On the grand scale of "difficulty for a noob" where PCLinuxOS , Xandros, and Mandriva are at the easiest end, and Linux from Scratch, Slackware, and Gentoo at at the hardest end, Arch seats itself just more accessible than Slackware and Gentoo. Unlike Gentoo, you don't need to compile everything yourself and unlike Slackware you have an awesome dependency-resolving package manager known as "pacman".

The Arch way includes
-rolling releases. You'll never be out of date for too long as new versions and programs are constantly being dumped into the repo. However, this might occasionally lead to some bleeding edge issues. Thankfully the maintainers leave the items most likely to break in the "experimental" repos, which are uncommented by default
-simplicity (in the technical sense) and transparency. Nothing is hidden from the user. You will know lots about your machine because though there may be an occasional wizard to guide you, most of the time its going to be you and the command line. Install what you need from a wide variety of packages including several official repositories, and a number of user-created packages and build scripts as well! Install what you need, and nothing you don't!

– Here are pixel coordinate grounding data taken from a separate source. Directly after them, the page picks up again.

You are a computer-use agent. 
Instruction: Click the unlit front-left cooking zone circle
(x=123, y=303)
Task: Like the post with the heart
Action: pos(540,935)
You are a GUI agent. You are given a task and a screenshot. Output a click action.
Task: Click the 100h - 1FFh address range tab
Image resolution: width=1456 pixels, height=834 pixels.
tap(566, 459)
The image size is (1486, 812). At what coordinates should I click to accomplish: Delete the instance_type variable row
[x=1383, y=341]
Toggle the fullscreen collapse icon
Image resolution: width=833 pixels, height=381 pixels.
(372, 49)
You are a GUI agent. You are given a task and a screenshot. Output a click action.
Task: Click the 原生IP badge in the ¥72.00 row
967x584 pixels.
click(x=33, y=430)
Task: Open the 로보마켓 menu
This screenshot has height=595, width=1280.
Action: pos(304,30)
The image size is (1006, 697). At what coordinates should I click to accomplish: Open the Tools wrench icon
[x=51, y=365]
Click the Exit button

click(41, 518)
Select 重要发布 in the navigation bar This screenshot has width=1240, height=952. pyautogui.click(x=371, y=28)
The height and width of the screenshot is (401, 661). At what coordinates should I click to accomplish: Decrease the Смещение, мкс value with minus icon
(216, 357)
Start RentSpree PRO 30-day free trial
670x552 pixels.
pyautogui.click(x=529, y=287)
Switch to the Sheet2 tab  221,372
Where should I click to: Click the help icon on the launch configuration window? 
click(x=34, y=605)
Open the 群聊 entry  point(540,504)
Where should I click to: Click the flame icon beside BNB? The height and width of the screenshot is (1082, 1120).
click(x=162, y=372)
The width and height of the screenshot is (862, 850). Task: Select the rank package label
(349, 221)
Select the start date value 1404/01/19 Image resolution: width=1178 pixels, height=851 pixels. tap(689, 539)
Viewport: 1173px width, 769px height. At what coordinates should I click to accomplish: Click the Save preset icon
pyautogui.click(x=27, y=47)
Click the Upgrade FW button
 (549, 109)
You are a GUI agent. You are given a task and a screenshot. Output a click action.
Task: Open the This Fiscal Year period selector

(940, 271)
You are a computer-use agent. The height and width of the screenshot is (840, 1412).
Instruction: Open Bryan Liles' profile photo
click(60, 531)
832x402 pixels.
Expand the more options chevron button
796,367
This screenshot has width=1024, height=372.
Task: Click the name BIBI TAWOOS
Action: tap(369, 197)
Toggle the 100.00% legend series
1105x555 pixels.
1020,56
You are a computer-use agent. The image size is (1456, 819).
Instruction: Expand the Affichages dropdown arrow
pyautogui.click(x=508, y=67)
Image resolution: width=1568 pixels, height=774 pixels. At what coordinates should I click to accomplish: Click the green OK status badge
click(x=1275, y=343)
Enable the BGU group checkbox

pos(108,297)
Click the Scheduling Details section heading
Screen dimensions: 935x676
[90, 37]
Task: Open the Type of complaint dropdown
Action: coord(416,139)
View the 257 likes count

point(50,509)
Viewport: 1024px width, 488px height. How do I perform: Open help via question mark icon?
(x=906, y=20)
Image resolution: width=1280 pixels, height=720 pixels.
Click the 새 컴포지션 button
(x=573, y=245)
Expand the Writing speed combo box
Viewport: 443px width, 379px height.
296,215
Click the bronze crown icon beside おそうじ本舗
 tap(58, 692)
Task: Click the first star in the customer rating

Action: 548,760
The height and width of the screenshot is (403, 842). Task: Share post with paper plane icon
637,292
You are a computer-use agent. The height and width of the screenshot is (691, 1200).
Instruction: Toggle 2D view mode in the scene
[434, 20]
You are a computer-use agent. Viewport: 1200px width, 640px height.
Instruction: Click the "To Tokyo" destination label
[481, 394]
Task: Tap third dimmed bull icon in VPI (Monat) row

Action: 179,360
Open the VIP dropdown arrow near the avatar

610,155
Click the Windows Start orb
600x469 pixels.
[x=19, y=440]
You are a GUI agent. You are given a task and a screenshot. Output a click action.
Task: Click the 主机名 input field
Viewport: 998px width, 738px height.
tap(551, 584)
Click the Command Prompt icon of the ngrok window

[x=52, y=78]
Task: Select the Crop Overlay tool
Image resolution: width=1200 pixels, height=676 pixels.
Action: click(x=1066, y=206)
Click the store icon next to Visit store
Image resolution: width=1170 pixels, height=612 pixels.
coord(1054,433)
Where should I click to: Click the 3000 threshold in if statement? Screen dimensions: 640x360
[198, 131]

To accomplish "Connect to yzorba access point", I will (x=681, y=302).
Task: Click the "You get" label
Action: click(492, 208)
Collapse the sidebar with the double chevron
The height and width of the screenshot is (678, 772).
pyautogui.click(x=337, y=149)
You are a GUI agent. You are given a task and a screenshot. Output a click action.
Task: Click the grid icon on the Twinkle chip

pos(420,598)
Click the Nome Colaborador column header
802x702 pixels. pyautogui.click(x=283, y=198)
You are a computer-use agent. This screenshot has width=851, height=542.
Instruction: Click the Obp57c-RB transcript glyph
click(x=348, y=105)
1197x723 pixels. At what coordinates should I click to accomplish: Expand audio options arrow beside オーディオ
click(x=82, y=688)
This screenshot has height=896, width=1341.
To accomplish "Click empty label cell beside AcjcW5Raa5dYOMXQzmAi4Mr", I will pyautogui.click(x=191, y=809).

Web resources that are important for starting with Arch
www.archlinux.org - the homepage
bbs.archlinux.org - forums!
wiki.archlinux.org - a very comprehensive and up to date wiki, in most cases
http://wiki.archlinux.org/index.php/Beginners_Guide - the beginner guide, which will be a step by step method to getting your Arch system installed and into a desktop environment.
#archlinux on freenode - IRC channel.

If at all possible its very nice to have a second PC with internet access so you can read along during your install, or join an IRC channel for help.

Specs on my box running Arch -
Antec P180 Mini
Intel Core2Quad 9450 2.6ghz w/ Scythe MUGEN 2 cooler. I'll OC it pretty soon if it turns out to be helpful to do so and I start running servers (game, voice etc..) on it.
Gigabyte LGA775 motherboard with integrated GeForce 9400 graphics, Nvidia HDA integrated sound, gigabit ethernet
4gb DDR2-1066 RAM. May upgrade to 8gb soon
GeForce 9400 IGP - works with the "nvidia" binary drivers for 3d acceleration
Nvidia HDA sound. Don't need a sound card on a box like this, so its suitable
HDD (system) - 74gb 10,000 RPM Raptor I had laying around.
HDD (storage) - 2x 1 TB WD Green drives.
Optical - external DVD super multi. Its a samsung that uses 2 USB ports. I installed from this media.

So far I've not run into any compatibility problems with my hardware, or any arcane wizardry necessary to get it to work. Note that I chosse the "nvidia" binary closed source driver for 3d acceleration mostly so I could see if it works, but I'm sure I could get around with the "nv" 2d open source driver, with all the desktop shiny easily.

I'll be posting in the future as I gtet things set up. This is a picture of my basic desktop of KDE4 at install, taken by the Kscreenshot app. Its a little downsized -http://ompBLOCKEDWHY?loader.org/vMmNkbw

More to come, hopefully, as I start installing things I need to turn it into a NAS server!
 
I love Arch. Seriously one of the most minimalistic distributions I have tried. I love running it as a server. Debian and Arch are my two favorite Linux distributions!
 
ArchLinux is an awesome distro. I love the minimalism and the simplicity of how the distribution. I have been using Fedora lately but only because I'm studying for my RHCE and want to be fully submerged in RH products for a while hehe. Once I am done with all of the studying I will go back to happily tinkering with my Arch box :)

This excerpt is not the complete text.